■ **PROMPT**
Copy the material below exactly, but only from the line with "Expand the Platform navigation menu" onward, the final line included.

■ **SUPPLIED ENTRIES**
⁂

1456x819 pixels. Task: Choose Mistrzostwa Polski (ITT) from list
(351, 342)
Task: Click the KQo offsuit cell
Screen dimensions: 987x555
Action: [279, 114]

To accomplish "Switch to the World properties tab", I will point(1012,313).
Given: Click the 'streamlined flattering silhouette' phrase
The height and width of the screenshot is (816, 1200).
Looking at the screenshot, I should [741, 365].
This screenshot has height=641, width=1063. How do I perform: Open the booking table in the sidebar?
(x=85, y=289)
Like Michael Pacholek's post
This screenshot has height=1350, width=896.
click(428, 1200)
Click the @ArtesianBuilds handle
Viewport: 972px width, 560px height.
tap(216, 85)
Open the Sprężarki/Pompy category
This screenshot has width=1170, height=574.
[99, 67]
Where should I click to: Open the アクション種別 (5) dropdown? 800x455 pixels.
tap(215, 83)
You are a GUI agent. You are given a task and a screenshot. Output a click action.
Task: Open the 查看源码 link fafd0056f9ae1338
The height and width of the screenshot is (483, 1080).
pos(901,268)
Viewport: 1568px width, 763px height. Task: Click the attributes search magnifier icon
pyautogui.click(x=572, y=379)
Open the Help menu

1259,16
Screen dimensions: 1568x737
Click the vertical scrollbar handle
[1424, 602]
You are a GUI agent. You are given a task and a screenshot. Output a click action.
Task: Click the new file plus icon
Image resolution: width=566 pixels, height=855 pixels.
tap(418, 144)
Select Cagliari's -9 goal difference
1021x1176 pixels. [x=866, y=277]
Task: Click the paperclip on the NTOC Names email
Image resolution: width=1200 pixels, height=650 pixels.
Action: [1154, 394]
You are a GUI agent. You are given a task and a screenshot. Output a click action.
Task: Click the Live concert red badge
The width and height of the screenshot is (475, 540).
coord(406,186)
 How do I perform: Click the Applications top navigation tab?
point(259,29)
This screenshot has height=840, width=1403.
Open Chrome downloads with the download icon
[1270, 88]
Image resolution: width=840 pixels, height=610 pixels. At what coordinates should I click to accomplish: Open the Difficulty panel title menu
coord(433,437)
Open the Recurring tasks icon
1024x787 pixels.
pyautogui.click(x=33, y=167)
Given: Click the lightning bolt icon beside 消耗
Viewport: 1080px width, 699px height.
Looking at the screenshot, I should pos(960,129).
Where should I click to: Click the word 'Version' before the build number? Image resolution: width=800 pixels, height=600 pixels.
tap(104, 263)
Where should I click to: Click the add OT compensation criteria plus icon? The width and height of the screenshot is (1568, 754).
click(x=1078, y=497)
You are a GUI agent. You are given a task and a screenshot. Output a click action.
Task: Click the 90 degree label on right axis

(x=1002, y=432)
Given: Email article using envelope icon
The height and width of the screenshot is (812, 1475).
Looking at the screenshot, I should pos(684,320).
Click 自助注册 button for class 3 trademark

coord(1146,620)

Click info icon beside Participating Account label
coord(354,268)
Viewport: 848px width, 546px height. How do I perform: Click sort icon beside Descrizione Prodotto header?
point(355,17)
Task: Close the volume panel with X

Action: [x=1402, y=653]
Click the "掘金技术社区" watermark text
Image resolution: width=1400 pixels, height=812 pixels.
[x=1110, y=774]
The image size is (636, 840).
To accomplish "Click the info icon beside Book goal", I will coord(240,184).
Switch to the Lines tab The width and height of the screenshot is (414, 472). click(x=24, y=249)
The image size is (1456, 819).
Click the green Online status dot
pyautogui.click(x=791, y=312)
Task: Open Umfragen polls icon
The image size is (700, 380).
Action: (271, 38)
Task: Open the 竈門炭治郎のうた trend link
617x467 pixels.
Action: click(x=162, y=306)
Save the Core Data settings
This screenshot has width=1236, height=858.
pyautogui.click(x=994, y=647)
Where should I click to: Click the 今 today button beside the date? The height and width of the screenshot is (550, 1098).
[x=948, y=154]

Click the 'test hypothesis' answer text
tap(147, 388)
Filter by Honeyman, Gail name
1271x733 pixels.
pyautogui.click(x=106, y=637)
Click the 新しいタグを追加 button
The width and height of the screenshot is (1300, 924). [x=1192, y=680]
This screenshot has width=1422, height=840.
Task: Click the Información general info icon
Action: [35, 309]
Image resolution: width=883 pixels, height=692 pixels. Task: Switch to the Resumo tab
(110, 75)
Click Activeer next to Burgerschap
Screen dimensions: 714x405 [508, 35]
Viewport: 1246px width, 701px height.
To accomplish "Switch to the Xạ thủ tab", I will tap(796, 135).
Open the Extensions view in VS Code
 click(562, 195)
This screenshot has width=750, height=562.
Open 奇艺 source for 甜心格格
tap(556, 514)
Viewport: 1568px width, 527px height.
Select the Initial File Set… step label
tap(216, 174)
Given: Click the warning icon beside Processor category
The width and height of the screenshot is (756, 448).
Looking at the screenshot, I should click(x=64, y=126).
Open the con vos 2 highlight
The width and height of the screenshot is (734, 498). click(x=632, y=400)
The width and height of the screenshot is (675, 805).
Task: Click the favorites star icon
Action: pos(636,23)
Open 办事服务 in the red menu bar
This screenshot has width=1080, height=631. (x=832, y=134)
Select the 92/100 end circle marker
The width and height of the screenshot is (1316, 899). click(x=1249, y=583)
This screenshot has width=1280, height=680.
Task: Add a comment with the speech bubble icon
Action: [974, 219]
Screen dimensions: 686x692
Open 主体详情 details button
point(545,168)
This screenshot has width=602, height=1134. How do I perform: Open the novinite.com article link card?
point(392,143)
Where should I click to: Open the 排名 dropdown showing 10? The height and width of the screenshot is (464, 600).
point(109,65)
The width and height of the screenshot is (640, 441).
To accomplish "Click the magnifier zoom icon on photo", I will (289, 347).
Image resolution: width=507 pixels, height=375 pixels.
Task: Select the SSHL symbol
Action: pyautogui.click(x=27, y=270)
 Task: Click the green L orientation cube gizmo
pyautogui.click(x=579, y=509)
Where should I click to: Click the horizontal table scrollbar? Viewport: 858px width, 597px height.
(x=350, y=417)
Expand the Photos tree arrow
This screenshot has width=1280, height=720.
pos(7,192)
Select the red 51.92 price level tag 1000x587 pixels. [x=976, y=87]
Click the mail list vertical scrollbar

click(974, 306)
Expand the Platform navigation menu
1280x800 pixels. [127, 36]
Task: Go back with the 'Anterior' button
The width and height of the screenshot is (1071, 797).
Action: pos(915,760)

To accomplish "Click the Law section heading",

⁂

■ **REPLY TO THE EXERCISE**
Expand the Platform navigation menu
1280x800 pixels. [127, 36]
Task: Go back with the 'Anterior' button
The width and height of the screenshot is (1071, 797).
Action: pos(915,760)

To accomplish "Click the Law section heading",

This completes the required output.